La columnista y miembro de la junta editorial del The Wall Street Journal, Mary Anastasia O’Grady, volvió a dedicar su espacio de opinión en ese periódico para referirse al proceso constitucional chileno.

Tras la columna de mayo de este año, en la que decía que “Chile se desliza hacia el suicidio constitucional”, abogando por rechazar la propuesta, en esta ocasión destaca las posibilidad de que efectivamente se rechace y detalla en su perspectiva la evolución de los hechos en el último tiempo.

“Los chilenos votarán el 4 de septiembre en lo que posiblemente sea la votación más importante para la nación desde que volvió a la democracia en 1989. Pero el tutorial de ciencia política de este ejercicio va mucho más allá de las fronteras del país”, señala O’Grady.

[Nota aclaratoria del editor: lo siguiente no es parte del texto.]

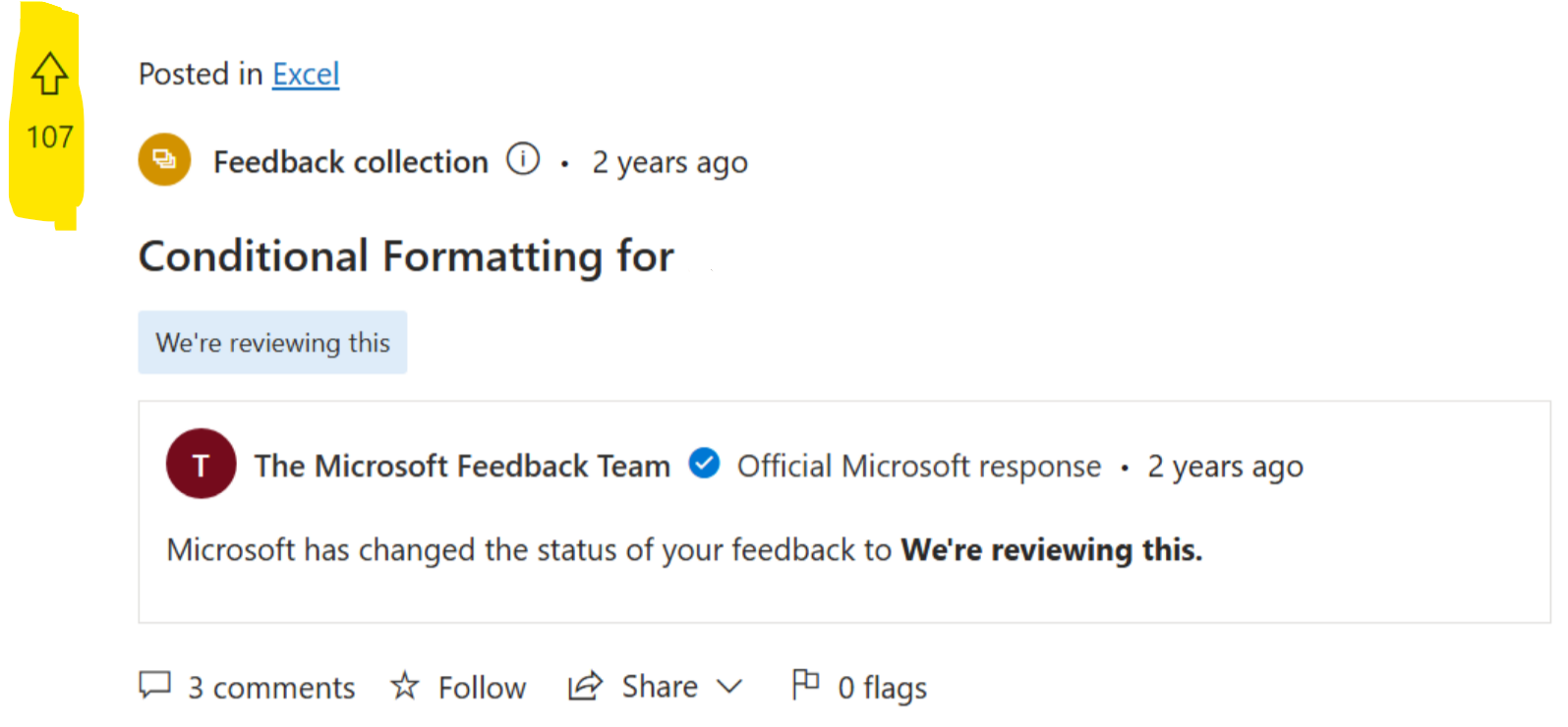
Task: Click the Feedback collection label
Action: 350,161
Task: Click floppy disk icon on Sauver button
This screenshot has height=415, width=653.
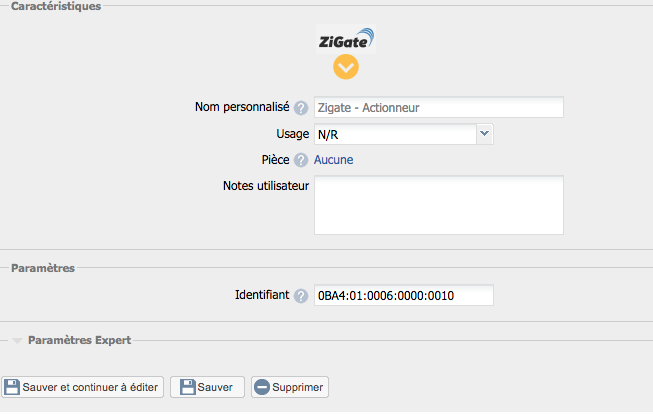Action: (187, 387)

La columnista destaca que desde abril “las encuestas han mostrado sistemáticamente que hay más votantes que planean votar en contra de la propuesta que a favor. La diferencia se sitúa ahora en unos 10 puntos porcentuales, pero el resultado final podría ser mucho más ajustado. En una encuesta publicada el 19 de agosto por Pulso Ciudadano, el 45,8% de los encuestados dijo que votaría en contra de la ratificación del documento, frente al 32,9% que piensa aprobarlo. Pero en la misma encuesta, el 15,7% dijo estar indeciso. Ese es el comodín”.

Por esto, plantea que lo más probable es que la diferencia final sea “estrecha”. “De ser así, lo que en su día fue anunciado, tanto por la derecha como por la izquierda, como una nueva carta nacional de derechos para hacer de Chile “una casa para todos”, hizo que alrededor de la mitad del electorado -o más- se sintiera excluido”.

O’Grady dice que los países que quieren “construir una sociedad libre y justa” tienen que tomar la lección de que “el terrorismo no puede producir la unidad nacional. Es cierto que el Partido Comunista y la izquierda radical, incluidos sus representantes en la comunidad indígena, obtuvieron el control de la asamblea constituyente en las elecciones de mayo de 2021. Pero el proyecto constitucional se introdujo sólo porque militantes, anarquistas y delincuentes estaban quemando, saqueando y vandalizando el país en un desenfreno, iniciado en octubre de 2019, que el gobierno no supo contener”.

Los cambios para que participaran independientes y los escaños reservados a pueblos originarios, fueron “disposiciones antidemocráticas que distorsionaron el resultado a favor de radicales marginales, que confundieron su victoria con un amplio apoyo popular”, puntualiza.

Aunque desde la centroderecha hay oposición a la propuesta, O’Grady dice que eso no explica el nivel de rechazo al texto que hay actualmente. También menciona el bajo apoyo al Presidente Boric -”su mandato es más conocido por los altos índices de delincuencia violenta, el malestar económico y una inflación que supera el 13% anual”, dice- y, especialmente, “puede que sean las objeciones de los socialdemócratas del país las que mejor demuestren por qué se ha hundido el apoyo al proyecto de constitución”.

La columnista también destaca el apoyo a la opción del Rechazo del expresidente Eduardo Frei, en la que plantea los problemas que el texto traería al equilibrio y división de los poderes del Estado, lo que “podría llevar a un régimen dictatorial”, indicando que lo que exmandatario quiso decir es: “no sigamos el camino de Venezuela, Bolivia y Nicaragua”,

En la columna realza que otros economistas de centroizquierda como René Cortázar, Rodrigo Valdés y José De Gregorio también han decidido votar Rechazo.

“Gracias a la supervivencia de instituciones como la libertad de expresión y el debate en la plaza pública, existe la posibilidad de derrotar esta propuesta. Menos seguro es el compromiso de Boric con la democracia liberal moderna y con la erradicación del terrorismo que generó este desastroso experimento constitucional”, sentencia O’Grady.